Collected data entries
::::
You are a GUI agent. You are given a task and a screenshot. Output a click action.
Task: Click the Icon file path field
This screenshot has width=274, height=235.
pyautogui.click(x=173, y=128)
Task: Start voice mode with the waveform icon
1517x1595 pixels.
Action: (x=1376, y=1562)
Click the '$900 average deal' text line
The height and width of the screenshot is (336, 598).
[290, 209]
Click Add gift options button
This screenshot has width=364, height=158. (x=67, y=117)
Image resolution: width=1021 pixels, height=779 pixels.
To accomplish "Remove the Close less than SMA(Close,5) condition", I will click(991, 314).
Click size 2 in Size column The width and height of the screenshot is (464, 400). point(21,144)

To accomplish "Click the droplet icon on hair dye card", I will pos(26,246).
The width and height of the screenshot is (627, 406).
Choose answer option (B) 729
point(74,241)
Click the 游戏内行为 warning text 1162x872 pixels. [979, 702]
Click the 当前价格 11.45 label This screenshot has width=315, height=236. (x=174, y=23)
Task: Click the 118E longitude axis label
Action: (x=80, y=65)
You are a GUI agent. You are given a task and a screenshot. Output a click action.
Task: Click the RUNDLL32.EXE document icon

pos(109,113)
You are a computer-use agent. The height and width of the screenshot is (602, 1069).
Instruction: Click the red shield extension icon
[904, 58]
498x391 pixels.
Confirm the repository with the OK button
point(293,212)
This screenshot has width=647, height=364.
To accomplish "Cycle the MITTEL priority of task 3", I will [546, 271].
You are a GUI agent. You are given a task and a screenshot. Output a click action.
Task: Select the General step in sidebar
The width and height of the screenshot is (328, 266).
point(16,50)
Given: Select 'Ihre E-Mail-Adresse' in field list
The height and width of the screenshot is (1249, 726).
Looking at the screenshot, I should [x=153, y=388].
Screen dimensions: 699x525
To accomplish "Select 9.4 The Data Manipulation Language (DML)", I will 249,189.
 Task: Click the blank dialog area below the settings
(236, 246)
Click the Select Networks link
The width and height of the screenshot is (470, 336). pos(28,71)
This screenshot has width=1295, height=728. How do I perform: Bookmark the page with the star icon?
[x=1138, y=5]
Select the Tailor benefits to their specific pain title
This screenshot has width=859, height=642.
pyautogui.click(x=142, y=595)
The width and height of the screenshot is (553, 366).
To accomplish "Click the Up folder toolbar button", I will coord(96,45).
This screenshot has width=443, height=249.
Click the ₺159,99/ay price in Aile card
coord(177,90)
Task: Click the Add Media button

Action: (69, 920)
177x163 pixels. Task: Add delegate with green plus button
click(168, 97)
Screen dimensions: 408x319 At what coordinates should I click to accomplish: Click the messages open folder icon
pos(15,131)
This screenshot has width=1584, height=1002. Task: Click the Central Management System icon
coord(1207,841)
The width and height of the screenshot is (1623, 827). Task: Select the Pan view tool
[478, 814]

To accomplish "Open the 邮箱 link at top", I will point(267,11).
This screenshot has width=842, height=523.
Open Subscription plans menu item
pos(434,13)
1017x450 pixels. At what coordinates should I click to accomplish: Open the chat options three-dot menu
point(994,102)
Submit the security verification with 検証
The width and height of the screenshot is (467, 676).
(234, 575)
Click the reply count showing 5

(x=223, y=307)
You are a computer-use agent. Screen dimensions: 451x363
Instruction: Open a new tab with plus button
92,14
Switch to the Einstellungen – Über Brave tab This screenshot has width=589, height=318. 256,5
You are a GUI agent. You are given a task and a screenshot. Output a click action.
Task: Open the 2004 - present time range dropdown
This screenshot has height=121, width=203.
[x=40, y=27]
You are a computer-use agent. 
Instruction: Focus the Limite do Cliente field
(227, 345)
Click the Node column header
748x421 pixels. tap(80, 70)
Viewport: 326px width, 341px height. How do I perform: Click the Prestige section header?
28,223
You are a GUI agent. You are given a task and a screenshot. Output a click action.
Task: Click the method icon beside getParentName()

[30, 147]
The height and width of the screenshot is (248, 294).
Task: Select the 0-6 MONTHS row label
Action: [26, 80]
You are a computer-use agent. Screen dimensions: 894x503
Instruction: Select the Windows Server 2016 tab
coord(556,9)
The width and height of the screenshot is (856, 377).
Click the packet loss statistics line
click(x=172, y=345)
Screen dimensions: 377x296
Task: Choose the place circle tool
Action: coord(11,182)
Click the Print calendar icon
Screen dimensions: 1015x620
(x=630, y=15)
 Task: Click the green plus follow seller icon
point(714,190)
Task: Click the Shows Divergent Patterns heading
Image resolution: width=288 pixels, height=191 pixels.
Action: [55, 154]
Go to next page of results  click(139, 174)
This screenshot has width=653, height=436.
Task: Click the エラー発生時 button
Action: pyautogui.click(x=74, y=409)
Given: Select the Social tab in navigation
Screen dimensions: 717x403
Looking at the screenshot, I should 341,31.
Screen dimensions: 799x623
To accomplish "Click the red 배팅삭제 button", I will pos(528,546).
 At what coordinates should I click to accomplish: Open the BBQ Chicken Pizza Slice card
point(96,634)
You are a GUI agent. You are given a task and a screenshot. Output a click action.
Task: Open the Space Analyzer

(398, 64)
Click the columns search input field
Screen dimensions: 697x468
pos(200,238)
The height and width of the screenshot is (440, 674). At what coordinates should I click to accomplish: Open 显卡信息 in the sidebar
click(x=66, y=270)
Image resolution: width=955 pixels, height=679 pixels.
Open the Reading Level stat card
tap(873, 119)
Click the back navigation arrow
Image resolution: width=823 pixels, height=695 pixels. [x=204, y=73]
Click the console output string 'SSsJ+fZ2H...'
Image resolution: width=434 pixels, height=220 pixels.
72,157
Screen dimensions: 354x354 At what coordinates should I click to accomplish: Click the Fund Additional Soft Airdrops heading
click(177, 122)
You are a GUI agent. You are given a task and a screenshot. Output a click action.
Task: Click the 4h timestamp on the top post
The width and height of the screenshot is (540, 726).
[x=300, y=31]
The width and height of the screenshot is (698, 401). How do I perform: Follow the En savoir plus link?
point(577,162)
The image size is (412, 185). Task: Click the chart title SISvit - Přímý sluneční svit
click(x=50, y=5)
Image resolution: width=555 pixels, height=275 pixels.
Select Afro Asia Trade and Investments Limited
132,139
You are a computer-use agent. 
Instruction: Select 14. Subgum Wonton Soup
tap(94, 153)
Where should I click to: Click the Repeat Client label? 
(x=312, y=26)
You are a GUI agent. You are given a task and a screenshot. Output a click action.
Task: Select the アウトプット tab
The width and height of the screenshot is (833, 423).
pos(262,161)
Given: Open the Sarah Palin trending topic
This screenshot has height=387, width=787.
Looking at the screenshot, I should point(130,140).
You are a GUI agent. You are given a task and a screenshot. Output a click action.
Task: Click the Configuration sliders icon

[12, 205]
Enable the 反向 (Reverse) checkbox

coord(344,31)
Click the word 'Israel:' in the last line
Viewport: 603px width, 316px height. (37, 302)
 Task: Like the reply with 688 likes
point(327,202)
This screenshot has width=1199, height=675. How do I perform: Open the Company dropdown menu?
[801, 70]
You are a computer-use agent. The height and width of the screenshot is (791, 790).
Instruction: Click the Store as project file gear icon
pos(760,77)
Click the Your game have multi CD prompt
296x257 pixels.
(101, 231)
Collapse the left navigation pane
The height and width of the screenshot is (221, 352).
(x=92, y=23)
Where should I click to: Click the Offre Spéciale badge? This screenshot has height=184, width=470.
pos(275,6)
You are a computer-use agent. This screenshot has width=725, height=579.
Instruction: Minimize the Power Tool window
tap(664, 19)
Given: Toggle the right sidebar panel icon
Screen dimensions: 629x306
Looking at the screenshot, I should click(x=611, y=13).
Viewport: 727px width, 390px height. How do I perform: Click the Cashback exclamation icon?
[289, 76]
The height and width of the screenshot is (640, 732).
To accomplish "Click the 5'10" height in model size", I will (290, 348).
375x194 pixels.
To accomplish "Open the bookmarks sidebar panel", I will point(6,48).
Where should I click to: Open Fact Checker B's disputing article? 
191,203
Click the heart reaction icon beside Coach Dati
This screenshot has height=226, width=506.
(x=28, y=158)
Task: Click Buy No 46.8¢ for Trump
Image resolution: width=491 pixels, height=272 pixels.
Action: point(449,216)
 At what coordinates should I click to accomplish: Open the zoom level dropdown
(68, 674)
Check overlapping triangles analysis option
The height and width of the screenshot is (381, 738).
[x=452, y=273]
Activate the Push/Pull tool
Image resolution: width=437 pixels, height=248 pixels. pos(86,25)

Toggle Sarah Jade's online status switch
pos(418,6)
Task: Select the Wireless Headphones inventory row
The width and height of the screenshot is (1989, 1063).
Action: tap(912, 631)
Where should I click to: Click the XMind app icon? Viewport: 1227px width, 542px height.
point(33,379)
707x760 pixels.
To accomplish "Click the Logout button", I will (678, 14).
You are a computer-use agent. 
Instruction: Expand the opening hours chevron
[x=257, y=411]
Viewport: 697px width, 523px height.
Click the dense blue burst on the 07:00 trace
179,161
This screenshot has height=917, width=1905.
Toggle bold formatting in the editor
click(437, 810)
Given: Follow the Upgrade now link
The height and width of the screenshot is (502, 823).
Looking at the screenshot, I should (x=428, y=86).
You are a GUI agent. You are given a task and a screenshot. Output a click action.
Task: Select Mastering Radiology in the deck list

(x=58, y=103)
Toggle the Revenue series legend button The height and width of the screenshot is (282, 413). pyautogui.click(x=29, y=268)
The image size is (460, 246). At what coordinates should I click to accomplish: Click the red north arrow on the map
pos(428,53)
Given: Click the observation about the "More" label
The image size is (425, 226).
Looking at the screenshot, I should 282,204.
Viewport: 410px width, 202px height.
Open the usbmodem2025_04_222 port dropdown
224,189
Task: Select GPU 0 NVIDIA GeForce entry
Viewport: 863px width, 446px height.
::::
* _Work order_: Copy out each line of the records where the word "panel" appears.

* _Finished task_:
Given: Toggle the right sidebar panel icon
To accomplish "Open the bookmarks sidebar panel", I will point(6,48).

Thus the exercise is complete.